Your assignment: Repeat every record exactly, omitting the pictures.

Collected data
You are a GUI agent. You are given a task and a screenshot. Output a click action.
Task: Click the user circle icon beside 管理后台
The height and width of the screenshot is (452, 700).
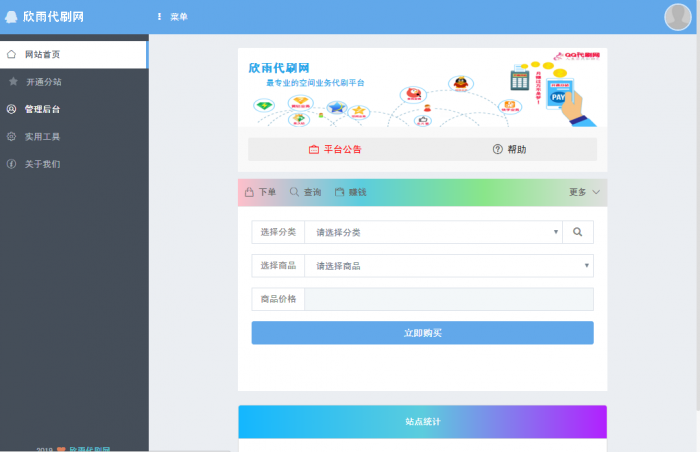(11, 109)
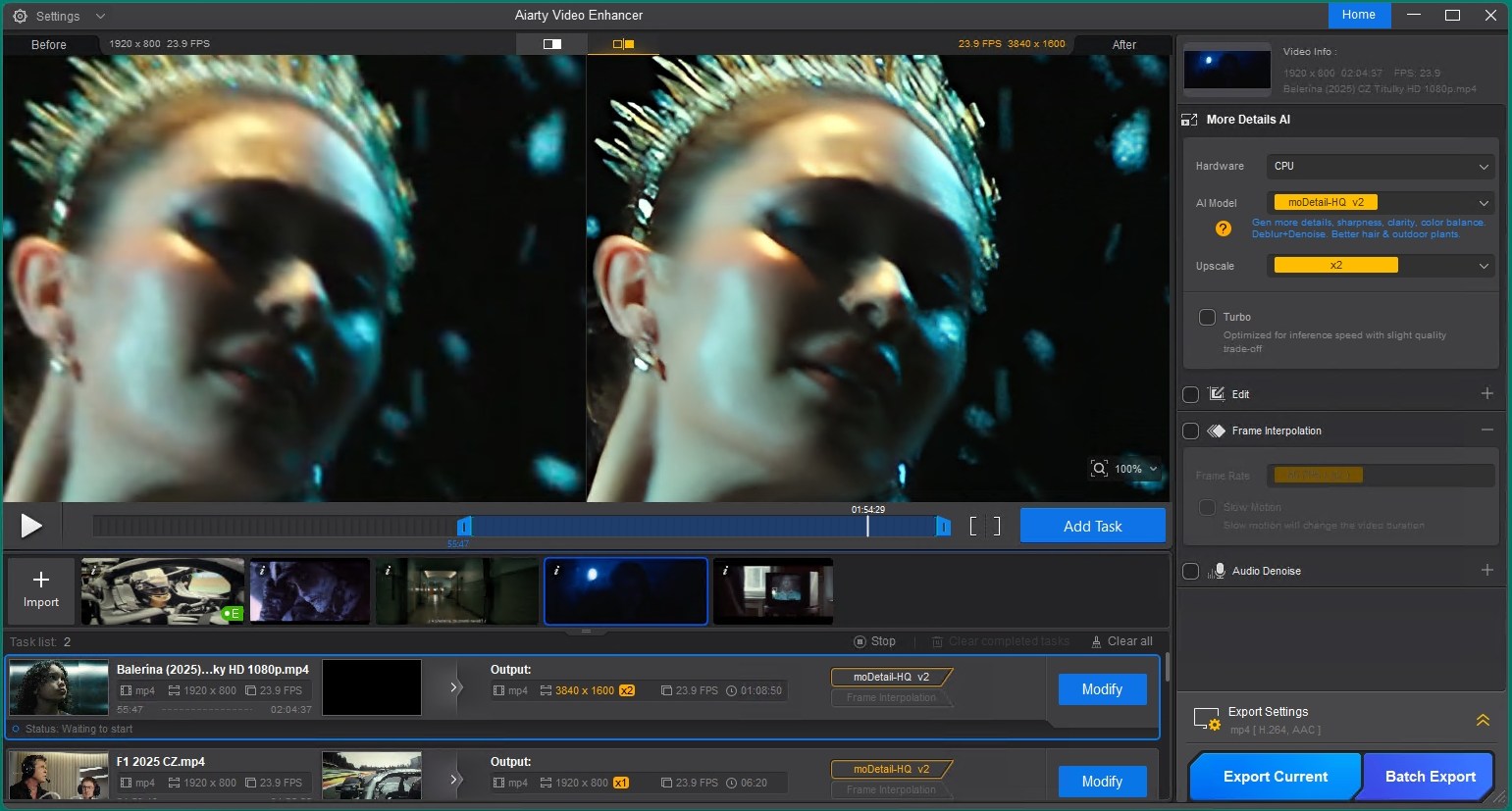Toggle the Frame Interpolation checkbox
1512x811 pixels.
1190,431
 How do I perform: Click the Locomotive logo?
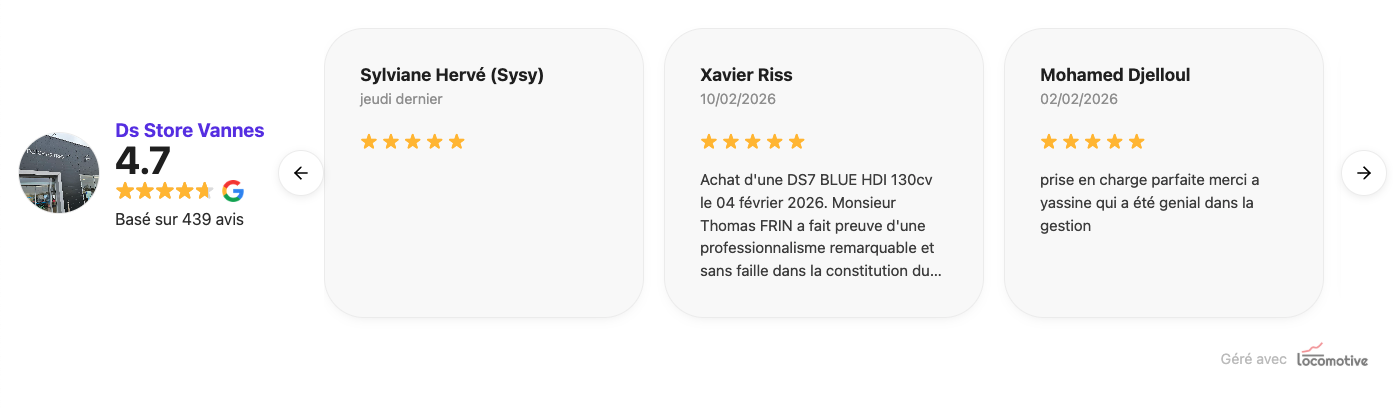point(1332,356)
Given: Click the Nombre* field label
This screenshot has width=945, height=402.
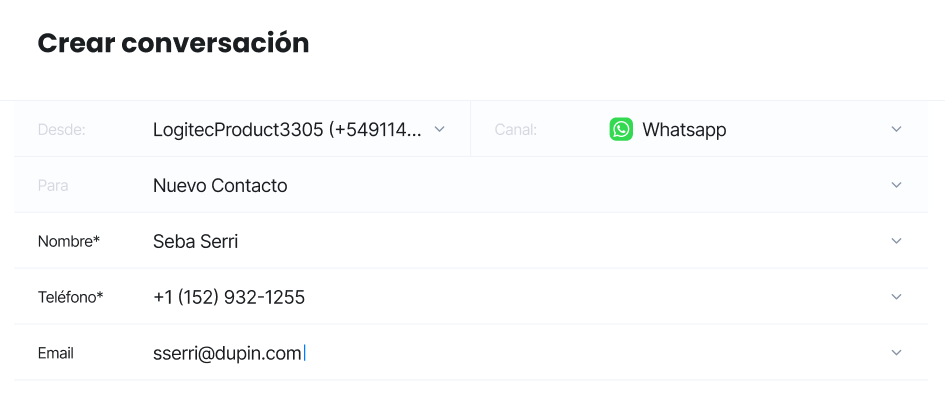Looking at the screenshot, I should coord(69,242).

Expected answer:
You are a GUI agent. You are given a task and a screenshot. Output a click action.
Task: Click the user circle icon beside 管理后台
The height and width of the screenshot is (452, 700).
(11, 109)
Toggle the Frame Interpolation checkbox
1512x811 pixels.
1190,431
 How do I perform: Click the Locomotive logo?
point(1332,356)
Given: Click the Nombre* field label
This screenshot has width=945, height=402.
Looking at the screenshot, I should coord(69,242).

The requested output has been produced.